Extract:
--- Begin ---
# Vacuum line diagram



## DevilsWorkshop (Sep 23, 2003)

Any chance that I could get a Vacuum Line Diagram for a Digi II. My engine is surging and my first guess would be mixing up vacuum lines or a vacuum leak.


----------



## Delasangre4231 (Mar 28, 2011)

I tried asking for help with vac lines and I got ignored. I ask for help with anything else they reply, I wouldn't count on help, but maybe that was just me or something. I think your best bet would be a bently manual.


----------



## ziddey (Apr 16, 2006)

there should be a diagram on the hood.

otherwise speaking, there really isn't too much going on with the foxes in terms of vacuum hoses.

intake manifold - fuel pressure regulator (i've seen silicone hoses used here. not sure if that's a stock thing or not)

accordion boot has hoses going to idle boost valve (2 of them if you have AC), aux air regulator (located under the intake manifold), then to intake manifold. crankcase breather system might attach somehow in this loop as well.

vacuum line post-tb that runs to your hot/cold intake flapper (if you haven't deleted and capped that up already)

no vac advance dizzy for digi2.

sorry, can't remember how the evap system is hooked up.

big vac hose running from intake to brake booster with a T in the middle that goes to your vac reservoir and hvac system.

if it's surging, it sounds like you might have a fairly sizable leak. check the accordion boot is properly seated to the afm unit and the tb, fully tightened, and there's no cracks in the bellows.

check that you don't have a vacuum leak at the idle screw (o-ring tends to go bad)

injector o-rings?

you could try spraying starting fluid to narrow it down.

idle switch engaging?


----------



## 90quattrocoupe (Feb 7, 2002)

First item listed on a Google search, using the words "VW Fox vacuum diagram".

http://www.audivwcrewpr.com/servicemanual/Passat 91'/47.pdf

Greg W.


----------



## Delasangre4231 (Mar 28, 2011)

Awesome now get me that for the CIS system and bueno!


----------



## 90quattrocoupe (Feb 7, 2002)

5th item on the same google search. 

http://www.scirocco.lv/download.php?fileID=25

Greg W.


----------



## 90quattrocoupe (Feb 7, 2002)

Again.










Fig. Digifant charcoal canister and bypass system










Fig. Fox with CIS and CIS-E engines

Greg W.


----------



## Delasangre4231 (Mar 28, 2011)

Thanks, I have seen that before, it doesn't have the vac lines I need help with.


----------



## DevilsWorkshop (Sep 23, 2003)

Thanks!


----------
--- End ---
Entries shown:
--- Begin ---
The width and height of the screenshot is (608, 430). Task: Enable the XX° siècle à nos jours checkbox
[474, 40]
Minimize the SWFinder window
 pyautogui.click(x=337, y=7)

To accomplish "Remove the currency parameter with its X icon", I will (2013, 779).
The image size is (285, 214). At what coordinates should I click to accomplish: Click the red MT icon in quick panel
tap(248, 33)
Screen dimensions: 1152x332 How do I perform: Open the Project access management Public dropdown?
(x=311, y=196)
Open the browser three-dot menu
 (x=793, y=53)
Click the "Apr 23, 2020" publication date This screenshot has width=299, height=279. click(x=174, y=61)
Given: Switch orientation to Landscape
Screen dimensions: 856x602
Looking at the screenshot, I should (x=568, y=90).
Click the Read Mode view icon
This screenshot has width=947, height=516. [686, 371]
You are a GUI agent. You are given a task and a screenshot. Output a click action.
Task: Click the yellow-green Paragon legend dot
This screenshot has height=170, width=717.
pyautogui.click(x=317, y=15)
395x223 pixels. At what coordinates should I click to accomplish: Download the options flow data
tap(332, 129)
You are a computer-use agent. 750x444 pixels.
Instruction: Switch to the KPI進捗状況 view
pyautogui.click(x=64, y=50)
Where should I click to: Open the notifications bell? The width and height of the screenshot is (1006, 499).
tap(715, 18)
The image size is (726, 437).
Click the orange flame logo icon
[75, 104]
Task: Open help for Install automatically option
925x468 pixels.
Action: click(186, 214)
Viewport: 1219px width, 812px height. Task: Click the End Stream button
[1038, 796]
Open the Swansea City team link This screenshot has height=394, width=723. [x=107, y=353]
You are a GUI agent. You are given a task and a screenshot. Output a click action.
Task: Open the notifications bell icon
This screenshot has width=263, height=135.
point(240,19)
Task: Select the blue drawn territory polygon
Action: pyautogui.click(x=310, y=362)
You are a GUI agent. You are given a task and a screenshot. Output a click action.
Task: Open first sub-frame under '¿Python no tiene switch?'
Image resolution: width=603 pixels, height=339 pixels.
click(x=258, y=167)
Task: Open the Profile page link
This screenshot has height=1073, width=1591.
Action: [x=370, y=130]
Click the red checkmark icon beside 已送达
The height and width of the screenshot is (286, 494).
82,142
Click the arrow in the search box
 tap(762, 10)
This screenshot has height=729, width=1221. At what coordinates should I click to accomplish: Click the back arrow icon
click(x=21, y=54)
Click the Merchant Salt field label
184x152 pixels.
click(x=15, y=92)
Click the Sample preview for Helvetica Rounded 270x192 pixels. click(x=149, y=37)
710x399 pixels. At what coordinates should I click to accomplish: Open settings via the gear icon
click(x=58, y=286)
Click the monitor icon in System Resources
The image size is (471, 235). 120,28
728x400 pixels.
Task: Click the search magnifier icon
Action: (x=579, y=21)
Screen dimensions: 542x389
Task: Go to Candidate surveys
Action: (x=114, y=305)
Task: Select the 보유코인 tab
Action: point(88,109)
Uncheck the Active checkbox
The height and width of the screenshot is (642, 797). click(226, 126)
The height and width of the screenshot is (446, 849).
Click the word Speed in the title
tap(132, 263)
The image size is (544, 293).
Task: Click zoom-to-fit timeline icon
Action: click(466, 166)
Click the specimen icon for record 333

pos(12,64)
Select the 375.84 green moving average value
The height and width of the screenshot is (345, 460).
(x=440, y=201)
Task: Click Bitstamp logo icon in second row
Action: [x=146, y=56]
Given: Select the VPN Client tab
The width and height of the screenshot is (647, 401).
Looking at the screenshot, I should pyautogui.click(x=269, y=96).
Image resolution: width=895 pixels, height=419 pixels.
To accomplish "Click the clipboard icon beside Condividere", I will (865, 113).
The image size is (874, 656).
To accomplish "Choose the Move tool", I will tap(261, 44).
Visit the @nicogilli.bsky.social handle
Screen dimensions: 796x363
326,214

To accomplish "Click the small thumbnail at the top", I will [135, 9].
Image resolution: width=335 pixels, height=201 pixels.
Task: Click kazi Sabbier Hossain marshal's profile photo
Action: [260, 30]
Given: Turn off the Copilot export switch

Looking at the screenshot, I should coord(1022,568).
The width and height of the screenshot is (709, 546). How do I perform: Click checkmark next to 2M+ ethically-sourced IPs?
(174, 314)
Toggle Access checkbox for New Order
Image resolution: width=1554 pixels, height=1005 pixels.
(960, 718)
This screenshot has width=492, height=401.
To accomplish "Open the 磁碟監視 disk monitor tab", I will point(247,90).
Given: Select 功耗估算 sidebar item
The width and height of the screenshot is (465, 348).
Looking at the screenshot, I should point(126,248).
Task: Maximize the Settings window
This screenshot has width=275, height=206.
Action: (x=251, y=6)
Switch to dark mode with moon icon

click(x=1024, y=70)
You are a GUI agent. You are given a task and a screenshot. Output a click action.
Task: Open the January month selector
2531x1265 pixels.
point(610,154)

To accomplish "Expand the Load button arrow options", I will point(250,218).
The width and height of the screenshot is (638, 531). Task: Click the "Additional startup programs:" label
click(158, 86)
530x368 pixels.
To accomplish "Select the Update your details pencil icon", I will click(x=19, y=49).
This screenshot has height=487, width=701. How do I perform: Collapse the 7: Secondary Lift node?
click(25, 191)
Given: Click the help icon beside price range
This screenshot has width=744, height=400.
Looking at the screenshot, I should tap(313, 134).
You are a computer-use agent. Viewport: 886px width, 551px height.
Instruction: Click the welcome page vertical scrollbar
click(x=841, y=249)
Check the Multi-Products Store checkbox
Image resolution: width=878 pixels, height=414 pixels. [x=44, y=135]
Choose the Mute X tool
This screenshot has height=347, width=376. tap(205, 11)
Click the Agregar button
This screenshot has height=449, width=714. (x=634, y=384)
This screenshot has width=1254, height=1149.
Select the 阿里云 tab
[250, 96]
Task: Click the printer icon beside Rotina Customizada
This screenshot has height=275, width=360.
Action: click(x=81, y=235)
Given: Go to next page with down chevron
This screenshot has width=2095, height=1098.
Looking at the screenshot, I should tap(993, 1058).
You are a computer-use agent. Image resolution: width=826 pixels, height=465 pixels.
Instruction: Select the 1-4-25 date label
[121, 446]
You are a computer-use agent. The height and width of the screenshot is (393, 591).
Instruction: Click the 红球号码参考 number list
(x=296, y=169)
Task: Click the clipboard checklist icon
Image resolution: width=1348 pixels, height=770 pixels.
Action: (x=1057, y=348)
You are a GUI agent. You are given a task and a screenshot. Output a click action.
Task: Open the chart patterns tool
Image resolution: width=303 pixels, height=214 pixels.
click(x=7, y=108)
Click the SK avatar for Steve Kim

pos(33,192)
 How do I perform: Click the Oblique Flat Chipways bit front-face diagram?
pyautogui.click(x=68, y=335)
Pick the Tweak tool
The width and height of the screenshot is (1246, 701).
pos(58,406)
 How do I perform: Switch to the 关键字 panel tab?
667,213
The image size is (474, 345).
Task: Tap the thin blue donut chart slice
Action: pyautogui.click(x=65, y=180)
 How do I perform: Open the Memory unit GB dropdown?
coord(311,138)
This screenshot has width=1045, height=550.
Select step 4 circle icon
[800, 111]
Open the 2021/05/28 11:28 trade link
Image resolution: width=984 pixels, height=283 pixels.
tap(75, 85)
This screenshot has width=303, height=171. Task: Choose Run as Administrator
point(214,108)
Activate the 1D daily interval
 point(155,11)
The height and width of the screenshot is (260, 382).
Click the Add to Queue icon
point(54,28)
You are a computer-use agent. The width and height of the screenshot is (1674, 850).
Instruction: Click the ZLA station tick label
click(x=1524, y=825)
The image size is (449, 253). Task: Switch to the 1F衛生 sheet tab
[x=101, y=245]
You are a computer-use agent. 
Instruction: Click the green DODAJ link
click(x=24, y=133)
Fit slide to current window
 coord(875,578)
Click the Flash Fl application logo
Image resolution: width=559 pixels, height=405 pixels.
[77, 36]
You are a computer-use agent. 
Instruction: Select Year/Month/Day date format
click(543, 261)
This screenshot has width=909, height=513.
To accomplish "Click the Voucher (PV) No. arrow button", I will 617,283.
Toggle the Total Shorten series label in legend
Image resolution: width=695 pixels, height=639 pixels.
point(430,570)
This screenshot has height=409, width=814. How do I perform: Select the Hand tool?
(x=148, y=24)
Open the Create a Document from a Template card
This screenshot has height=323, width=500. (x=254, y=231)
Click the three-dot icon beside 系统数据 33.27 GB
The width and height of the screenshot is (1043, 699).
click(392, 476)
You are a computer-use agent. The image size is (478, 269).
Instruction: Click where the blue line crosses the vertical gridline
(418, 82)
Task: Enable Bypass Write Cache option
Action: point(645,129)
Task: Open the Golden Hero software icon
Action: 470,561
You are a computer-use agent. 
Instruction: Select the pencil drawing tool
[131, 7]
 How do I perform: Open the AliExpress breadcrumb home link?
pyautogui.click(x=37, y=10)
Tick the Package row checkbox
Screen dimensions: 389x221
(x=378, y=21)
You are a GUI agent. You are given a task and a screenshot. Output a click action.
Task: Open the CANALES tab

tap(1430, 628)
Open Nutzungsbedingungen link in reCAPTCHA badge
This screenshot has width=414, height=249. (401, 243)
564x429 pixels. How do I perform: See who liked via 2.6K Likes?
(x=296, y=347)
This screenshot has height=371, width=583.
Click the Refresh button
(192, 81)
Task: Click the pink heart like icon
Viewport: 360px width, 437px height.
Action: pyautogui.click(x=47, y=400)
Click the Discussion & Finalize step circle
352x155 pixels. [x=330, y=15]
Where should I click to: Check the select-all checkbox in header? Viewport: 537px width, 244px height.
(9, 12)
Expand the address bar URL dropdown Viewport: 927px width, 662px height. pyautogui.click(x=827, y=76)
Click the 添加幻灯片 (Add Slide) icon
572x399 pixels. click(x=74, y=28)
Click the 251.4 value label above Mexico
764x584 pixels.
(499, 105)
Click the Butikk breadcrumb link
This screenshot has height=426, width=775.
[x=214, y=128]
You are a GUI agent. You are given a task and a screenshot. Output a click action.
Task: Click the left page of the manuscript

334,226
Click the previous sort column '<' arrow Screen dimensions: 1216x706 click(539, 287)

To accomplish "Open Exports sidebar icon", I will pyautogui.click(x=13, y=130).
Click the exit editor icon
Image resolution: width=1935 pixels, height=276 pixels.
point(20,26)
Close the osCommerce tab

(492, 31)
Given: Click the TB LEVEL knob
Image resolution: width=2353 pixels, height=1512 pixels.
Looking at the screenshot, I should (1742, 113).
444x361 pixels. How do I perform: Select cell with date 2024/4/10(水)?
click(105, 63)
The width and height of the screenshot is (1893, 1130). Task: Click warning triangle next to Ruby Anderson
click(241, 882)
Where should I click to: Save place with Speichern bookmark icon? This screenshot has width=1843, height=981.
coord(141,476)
--- End ---
Task 1:
Copy the passage of the vacuum line thread starting at "accordion boot has" and ending at "and hvac system.".
Task 2:
Answer these questions using the vacuum line thread.
(a) Where is the aux air regulator located?
(b) What words were used in the Google search that turned up the diagram?
(c) According to one poster, what part tends to go bad at the idle screw?
The items have no connection to the vacuum line thread.

Correct response 1:
accordion boot has hoses going to idle boost valve (2 of them if you have AC), aux air regulator (located under the intake manifold), then to intake manifold. crankcase breather system might attach somehow in this loop as well.

vacuum line post-tb that runs to your hot/cold intake flapper (if you haven't deleted and capped that up already)

no vac advance dizzy for digi2.

sorry, can't remember how the evap system is hooked up.

big vac hose running from intake to brake booster with a T in the middle that goes to your vac reservoir and hvac system.

Correct response 2:
(a) Under the intake manifold.
(b) "VW Fox vacuum diagram."
(c) The o-ring.